VERSO SUELTO

Michelines

Antes de la sana dieta severa del PP, el Ayuntamiento era un obeso norteamericano embrutecido por la comida basura

LUIS MIRANDA

TODAVÍA quedan países en los que tener bastantes kilos de más es una señal de prosperidad, una marca de prestigio social, una medalla ostentosa de que uno tiene para comprar mucha más comida de la que le cabe en el cuerpo y tiene que ampliarlo alrededor de la cintura meneando el bigote sin parar. En España también fue así en aquel tiempo donde apenas había algo que llevarse a la boca y el dinero se guardaba debajo del colchón, pero sus frutos se enseñaban en la barriga. Hace tiempo que la obsesión con la belleza y el aspecto exterior fijaron el dogma de que hay que estar en los huesos para gustar, y ahora el poderío de la cuenta corriente se demuestra presumiendo de platos hipocalóricos, dietas con alimentos exóticos que cuestan una pasta y tratamientos en balnearios exclusivos.

En la política, sin embargo, la gordura y el hábito de comer más de lo que se puede sólo por el vicio de no parar sí son lo corriente y lo que genera votos, sobre todo en la parte municipal, donde los alcaldes se ganaban sobre todo a la gente a base de obras en las calles y de proyectos con mucho relumbrón pero casi nunca bien justificados. De los años del ladrillo no le quedó a Córdoba ninguna fuente duradera de riqueza o de empleo, pero sí unas cuantas pérgolas, es decir, unos pocos edificios vacíos en los que se gastó un dineral, en realidad michelines de grasa que obligaban a abrir un poco más el cinturón y hasta a cambiar de pantalones, y que encima se entendían como deseables. Eran vistosos y a veces históricos, en sitios tan sensibles y a la vista de la gente, pero perfectamente inútiles para una Administración que no sabía qué hacer con ellos. La pérgola original amenazó ruina, el quiosco de la música es un monumento muy bonito al vacío y el que se llamó Salón Victoria en los años del rosismo tuvo que encontrar su sitio hace poco transformado en una estupenda mezcla entre mercado y lugar de copas.

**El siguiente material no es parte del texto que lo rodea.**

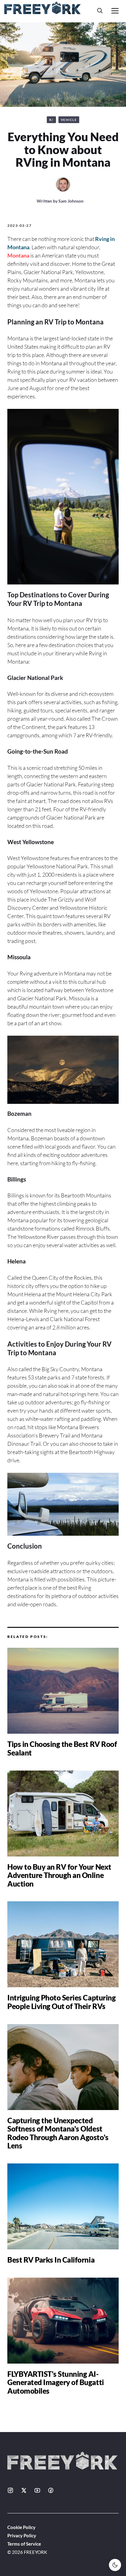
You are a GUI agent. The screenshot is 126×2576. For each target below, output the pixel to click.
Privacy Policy (21, 2535)
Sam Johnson (70, 201)
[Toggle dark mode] (115, 2565)
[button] (100, 11)
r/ (51, 120)
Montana (18, 255)
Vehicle (69, 120)
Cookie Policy (21, 2527)
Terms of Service (24, 2544)
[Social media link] (10, 2490)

Cuando Nieto se hizo con aquel bastón de mando que no le podía dar Rafael Gómez y vio los agujeros en las arcas, al PP no le quedó más remedio que poner al Ayuntamiento a régimen severo. La laica gente de Izquierda Unida decía a los proveedores que cobrarían cuando Dios quisiera, los intereses de los bancos habían alicatado de colesterol las arterias y opositaban al infarto, y todos los años se gastaba más y se ingresaba menos sin que a nadie le importara. Antes que un ser famélico con los pómulos marcados por las carencias, la municipalidad era uno de esos obesos norteamericanos, embrutecidos por la comida basura que mataba la angustia de las necesidades y condenados a un vecino futuro de enfermedades.

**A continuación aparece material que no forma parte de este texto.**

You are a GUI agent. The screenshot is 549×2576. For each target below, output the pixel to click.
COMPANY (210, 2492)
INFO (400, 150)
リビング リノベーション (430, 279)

Por más que Tejada diera en uno de sus primeros plenos en la dura oposición unas recetas para seguir cogiendo chicha sin el menor remordimiento, había que aplicar una dieta, y la gestión de José María Bellido lo consiguió a costa de que los trabajadores municipales sacrificaran algo, y a veces más, de sus sueldos, pero sobre todo al dejar de gastar en obras que nadie pedía y en viajes hacia ninguna parte. Ahora que el Ayuntamiento tiene sus cuentas más limpias, hay que recordar cómo Álvaro Pombo decía que la austera Regla de San Benito, que impone la frugalidad, el trabajo y el silencio, es a su modo todo un estilo de vida de exquisita elegancia, y pienso en que estaría bien seguir perdiendo kilos, gastando poco en edificios raros, con plantillas más razonables pero pagando bien a los que ya están, antes que volver a la vieja época de reformas al capricho, recepciones todos los días y centros de visitantes con muchos ladrillos pero sin nada de provecho dentro.